Neither overly technical nor horticulturally-centric, Jay McInerney’s The Juice: Venous Veritas is a collection of essays centered around the joys of drinking wine that even someone who is more likely to order a Guinness than an old-vine Grenache will enjoy. McInerney came to fame in the 80s with Bright Lights Big City, a novel that made him the un-official spokesperson of his generation, a literary badboy with the appropriate tastes (of both the legal and illegal ilk) for the times. But a chance meeting with the legendary Raymond Carver set him on a slightly more narrow path, where Bolivian Marching Powder was replaced with the more genteel hedonism of great wine. And since the 90s, when he was hired by House & Garden to helm a monthly column, McInerney has written about wine with a singular voice that is as once knowledgeable, witty, fun and yes, at times, rarefied (after all, it isn’t your average person who scores a coveted reservation at El Bulli, Ferran Adrià’s now-shuttered restaurant of mythical renown, or is witness to the owner of a billionaire real-estate empire sabering off a $10,000 jeroboam of Champagne at a raucous auction).
But McInerney is self-aware enough to write about these more esoteric moments with a light hand and he never alienates his reader with the more decadent details.

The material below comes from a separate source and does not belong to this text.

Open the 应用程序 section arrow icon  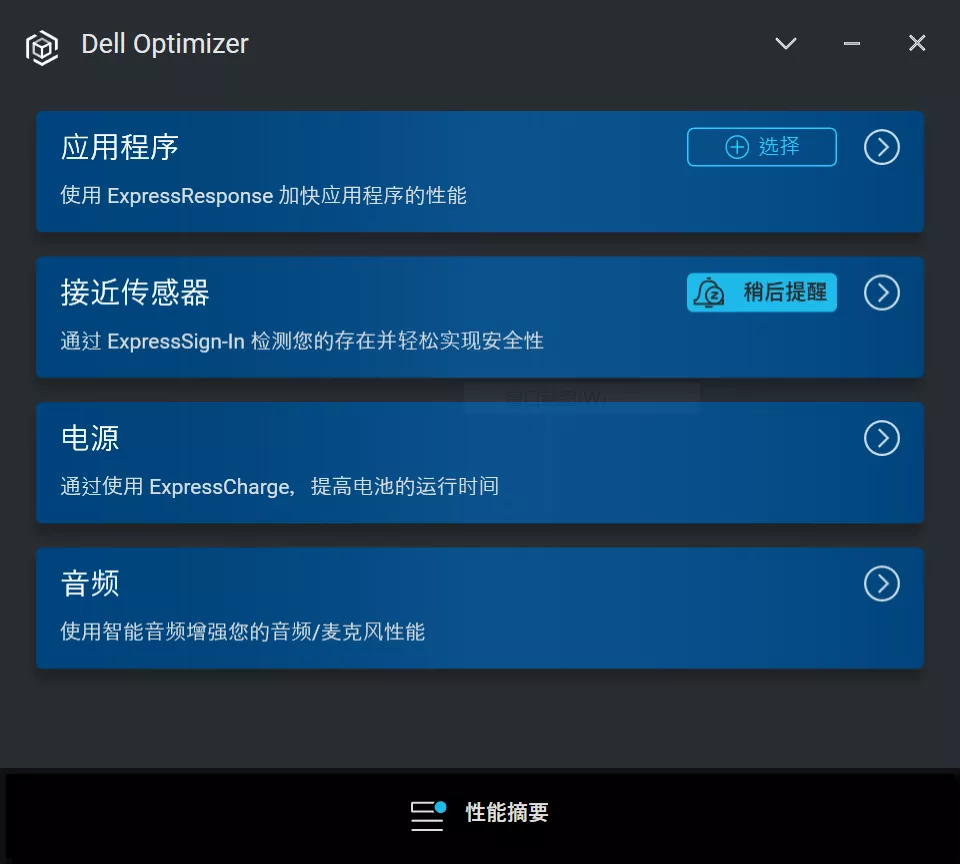coord(881,148)
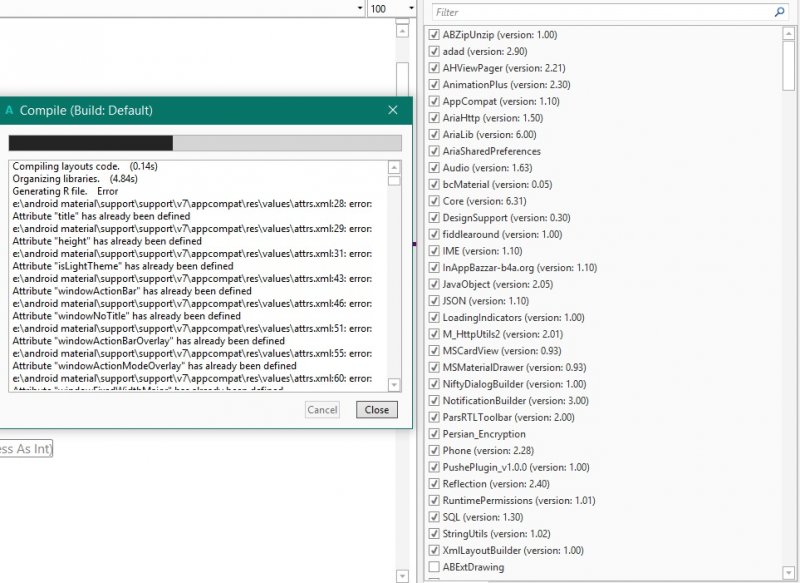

As he writes in his introduction, ” . . . I believe it is one of the wine writer’s duty . . . to bring back news of the best and the rarest, just as it’s the travel writer’s duty to explore exotic and remote destinations.” And while he readily admits to ” . . . some wine porn” in the essays, he also points out that there are ” . . . exciting moments involving obscure and undervalued wines like . . . the 2007 Château Jean Faux Bordeaux, which at $25 retail is $1,200 cheaper than the 2010 Latour.”
The essays The Juice are educational and yes, they present an aspirational wine world where one is able to compare the rosé Champagnes of Bollinger, Moët & Chandon and Pol Roger, but they are also beautifully rendered stories of the people and places that create the juice we love so much. While ostensibly about Viogner (a personal favorite of mine, especially when drunk outside in the sunshine on a summer’s afternoon), the essay “Cold Heaven, Hot Mama” is the tale of Morgan Clendenen’s passion for the grape, culminating with the establishment of her Cold Heaven Cellars, with a some multi-continent history regarding the varietal thrown-in for good measure.
Whether a casual wine-enthusiastic, a full blown wine-geek or simply a lover of good writer, The Juice is should finds it’s way onto your bookshelf as soon as possible. In-fact, it’s such a good book that I’m thinking about making it mandatory reading for the staff at barVino.
Clearly need to order this!
Hello, Amazon?
I think you’d really enjoy this book. Just ordered a copy for my father and gave mine to my roommate to read. I feel like I learn so much with each essay and (like the geek I am), get really excited each time a wine I sell at barVino gets mentioned!